EXERCISE DETAILS: Set out the lines of the records below as a numbered list, omitting blank lines. Leave the pictures out of the answer.

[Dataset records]
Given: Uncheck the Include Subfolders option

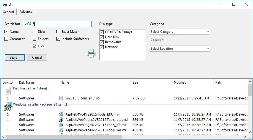Looking at the screenshot, I should 58,39.
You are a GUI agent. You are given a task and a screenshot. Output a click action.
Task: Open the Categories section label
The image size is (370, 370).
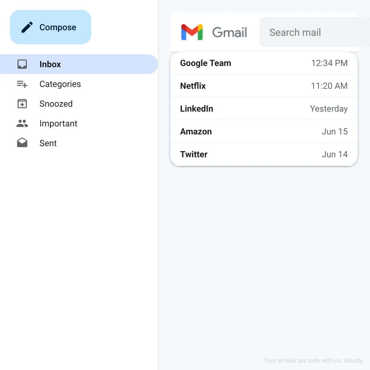60,84
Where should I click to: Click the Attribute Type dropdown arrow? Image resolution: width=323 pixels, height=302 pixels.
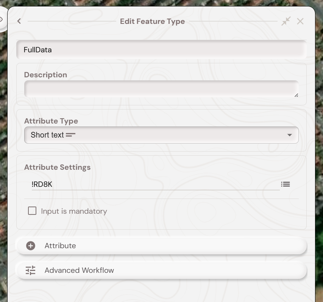pyautogui.click(x=290, y=135)
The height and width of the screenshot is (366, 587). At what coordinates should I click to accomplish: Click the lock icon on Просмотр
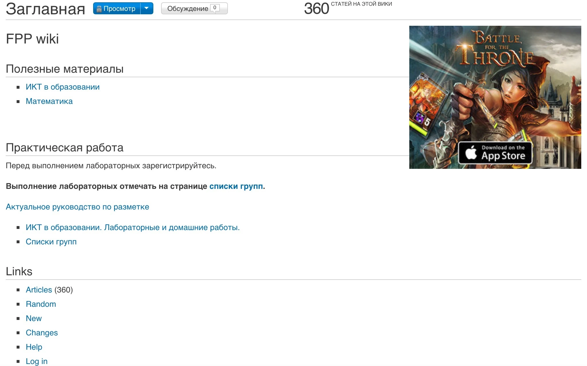pyautogui.click(x=99, y=9)
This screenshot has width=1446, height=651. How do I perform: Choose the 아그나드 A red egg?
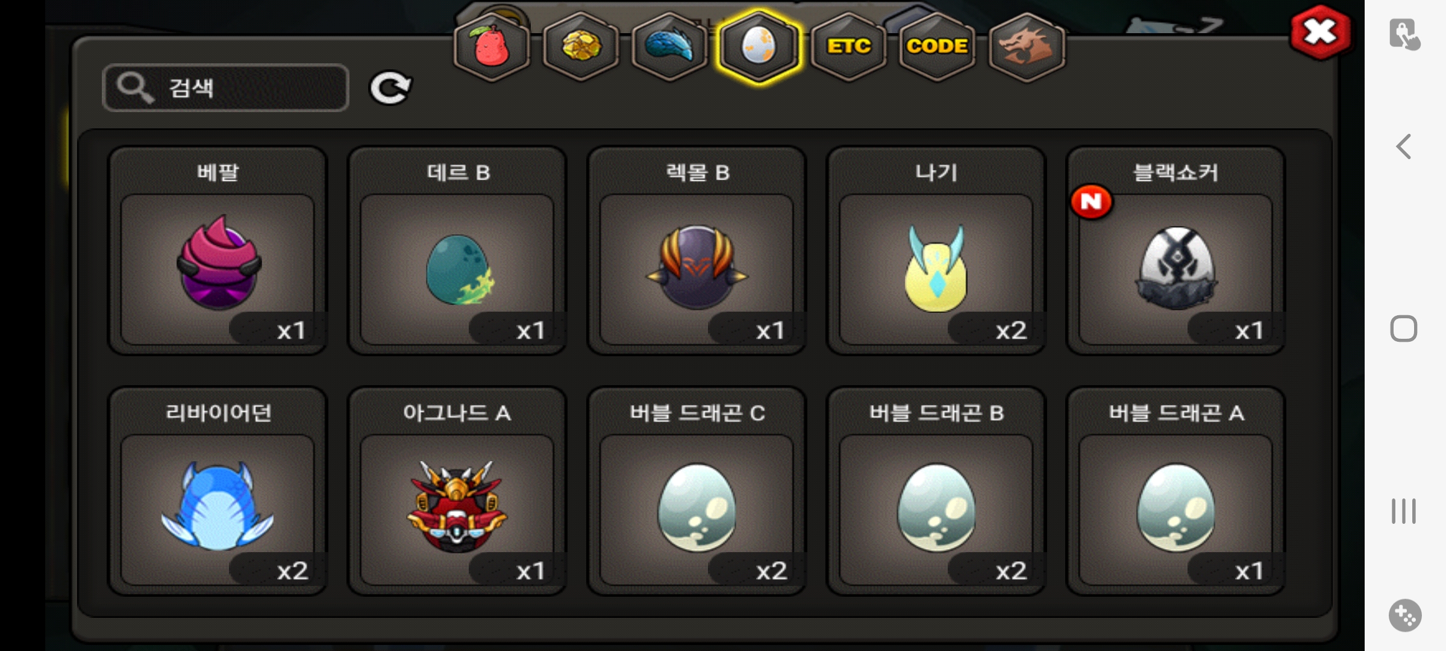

IN RESPONSE:
1. Given: Uncheck the Include Subfolders option
2. Looking at the screenshot, I should 58,39.
3. You are a GUI agent. You are given a task and a screenshot. Output a click action.
4. Task: Open the Categories section label
5. The image size is (370, 370).
6. 60,84
7. Where should I click to: Click the Attribute Type dropdown arrow? Image resolution: width=323 pixels, height=302 pixels.
8. pyautogui.click(x=290, y=135)
9. The height and width of the screenshot is (366, 587). At what coordinates should I click to accomplish: Click the lock icon on Просмотр
10. pyautogui.click(x=99, y=9)
11. This screenshot has width=1446, height=651. How do I perform: Choose the 아그나드 A red egg?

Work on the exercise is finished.